*** Records for the task

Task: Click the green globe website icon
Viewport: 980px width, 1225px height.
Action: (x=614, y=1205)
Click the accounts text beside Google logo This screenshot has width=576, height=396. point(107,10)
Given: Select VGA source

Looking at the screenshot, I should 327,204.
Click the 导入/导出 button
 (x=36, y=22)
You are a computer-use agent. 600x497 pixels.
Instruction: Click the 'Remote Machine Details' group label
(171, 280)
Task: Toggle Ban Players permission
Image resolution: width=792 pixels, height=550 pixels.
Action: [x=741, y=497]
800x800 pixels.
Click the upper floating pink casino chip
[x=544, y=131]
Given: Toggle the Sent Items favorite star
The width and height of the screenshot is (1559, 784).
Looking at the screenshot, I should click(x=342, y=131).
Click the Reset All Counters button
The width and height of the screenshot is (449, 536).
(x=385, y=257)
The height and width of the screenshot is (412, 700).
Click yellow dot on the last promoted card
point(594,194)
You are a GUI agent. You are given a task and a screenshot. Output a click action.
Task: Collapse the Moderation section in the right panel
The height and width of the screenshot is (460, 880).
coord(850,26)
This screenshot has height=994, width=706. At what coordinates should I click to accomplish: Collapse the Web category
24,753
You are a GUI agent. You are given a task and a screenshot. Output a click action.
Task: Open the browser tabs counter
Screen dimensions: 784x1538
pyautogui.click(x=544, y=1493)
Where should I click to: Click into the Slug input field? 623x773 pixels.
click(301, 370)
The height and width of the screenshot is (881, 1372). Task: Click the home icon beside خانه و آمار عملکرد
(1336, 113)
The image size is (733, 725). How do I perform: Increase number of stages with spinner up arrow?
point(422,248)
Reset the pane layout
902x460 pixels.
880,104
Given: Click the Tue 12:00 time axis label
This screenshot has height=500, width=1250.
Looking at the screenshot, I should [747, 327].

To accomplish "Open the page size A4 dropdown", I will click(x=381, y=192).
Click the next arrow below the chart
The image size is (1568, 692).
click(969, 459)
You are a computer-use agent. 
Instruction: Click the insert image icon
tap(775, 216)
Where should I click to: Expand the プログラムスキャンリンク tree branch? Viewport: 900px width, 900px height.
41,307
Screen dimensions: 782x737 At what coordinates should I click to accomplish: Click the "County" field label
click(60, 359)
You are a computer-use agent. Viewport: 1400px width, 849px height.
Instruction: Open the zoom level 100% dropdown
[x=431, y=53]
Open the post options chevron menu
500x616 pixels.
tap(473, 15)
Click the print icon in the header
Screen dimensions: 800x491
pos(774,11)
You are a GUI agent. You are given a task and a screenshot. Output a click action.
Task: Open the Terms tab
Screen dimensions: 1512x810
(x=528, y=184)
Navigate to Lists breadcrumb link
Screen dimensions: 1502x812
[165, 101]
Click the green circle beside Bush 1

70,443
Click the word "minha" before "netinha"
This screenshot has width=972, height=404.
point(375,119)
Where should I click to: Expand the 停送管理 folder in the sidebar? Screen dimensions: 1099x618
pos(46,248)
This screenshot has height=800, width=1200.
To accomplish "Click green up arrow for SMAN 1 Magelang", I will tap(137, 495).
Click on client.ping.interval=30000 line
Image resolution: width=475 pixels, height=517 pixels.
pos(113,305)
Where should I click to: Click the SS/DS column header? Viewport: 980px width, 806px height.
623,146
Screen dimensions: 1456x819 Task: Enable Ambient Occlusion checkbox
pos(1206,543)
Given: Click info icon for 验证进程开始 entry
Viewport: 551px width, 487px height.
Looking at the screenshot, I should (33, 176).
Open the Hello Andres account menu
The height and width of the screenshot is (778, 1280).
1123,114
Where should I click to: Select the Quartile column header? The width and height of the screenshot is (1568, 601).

******

## Task goal
Repeat all the entries above without altering anything.

## Written response
Task: Click the green globe website icon
Viewport: 980px width, 1225px height.
Action: (x=614, y=1205)
Click the accounts text beside Google logo This screenshot has width=576, height=396. point(107,10)
Given: Select VGA source

Looking at the screenshot, I should 327,204.
Click the 导入/导出 button
 (x=36, y=22)
You are a computer-use agent. 600x497 pixels.
Instruction: Click the 'Remote Machine Details' group label
(171, 280)
Task: Toggle Ban Players permission
Image resolution: width=792 pixels, height=550 pixels.
Action: [x=741, y=497]
800x800 pixels.
Click the upper floating pink casino chip
[x=544, y=131]
Given: Toggle the Sent Items favorite star
The width and height of the screenshot is (1559, 784).
Looking at the screenshot, I should click(x=342, y=131).
Click the Reset All Counters button
The width and height of the screenshot is (449, 536).
(x=385, y=257)
The height and width of the screenshot is (412, 700).
Click yellow dot on the last promoted card
point(594,194)
You are a GUI agent. You are given a task and a screenshot. Output a click action.
Task: Collapse the Moderation section in the right panel
The height and width of the screenshot is (460, 880).
coord(850,26)
This screenshot has height=994, width=706. At what coordinates should I click to accomplish: Collapse the Web category
24,753
You are a GUI agent. You are given a task and a screenshot. Output a click action.
Task: Open the browser tabs counter
Screen dimensions: 784x1538
pyautogui.click(x=544, y=1493)
Where should I click to: Click into the Slug input field? 623x773 pixels.
click(301, 370)
The height and width of the screenshot is (881, 1372). Task: Click the home icon beside خانه و آمار عملکرد
(1336, 113)
The image size is (733, 725). How do I perform: Increase number of stages with spinner up arrow?
point(422,248)
Reset the pane layout
902x460 pixels.
880,104
Given: Click the Tue 12:00 time axis label
This screenshot has height=500, width=1250.
Looking at the screenshot, I should [747, 327].

To accomplish "Open the page size A4 dropdown", I will click(x=381, y=192).
Click the next arrow below the chart
The image size is (1568, 692).
click(969, 459)
You are a computer-use agent. 
Instruction: Click the insert image icon
tap(775, 216)
Where should I click to: Expand the プログラムスキャンリンク tree branch? Viewport: 900px width, 900px height.
41,307
Screen dimensions: 782x737 At what coordinates should I click to accomplish: Click the "County" field label
click(60, 359)
You are a computer-use agent. Viewport: 1400px width, 849px height.
Instruction: Open the zoom level 100% dropdown
[x=431, y=53]
Open the post options chevron menu
500x616 pixels.
tap(473, 15)
Click the print icon in the header
Screen dimensions: 800x491
pos(774,11)
You are a GUI agent. You are given a task and a screenshot. Output a click action.
Task: Open the Terms tab
Screen dimensions: 1512x810
(x=528, y=184)
Navigate to Lists breadcrumb link
Screen dimensions: 1502x812
[165, 101]
Click the green circle beside Bush 1

70,443
Click the word "minha" before "netinha"
This screenshot has width=972, height=404.
point(375,119)
Where should I click to: Expand the 停送管理 folder in the sidebar? Screen dimensions: 1099x618
pos(46,248)
This screenshot has height=800, width=1200.
To accomplish "Click green up arrow for SMAN 1 Magelang", I will tap(137, 495).
Click on client.ping.interval=30000 line
Image resolution: width=475 pixels, height=517 pixels.
pos(113,305)
Where should I click to: Click the SS/DS column header? Viewport: 980px width, 806px height.
623,146
Screen dimensions: 1456x819 Task: Enable Ambient Occlusion checkbox
pos(1206,543)
Given: Click info icon for 验证进程开始 entry
Viewport: 551px width, 487px height.
Looking at the screenshot, I should (33, 176).
Open the Hello Andres account menu
The height and width of the screenshot is (778, 1280).
1123,114
Where should I click to: Select the Quartile column header? The width and height of the screenshot is (1568, 601).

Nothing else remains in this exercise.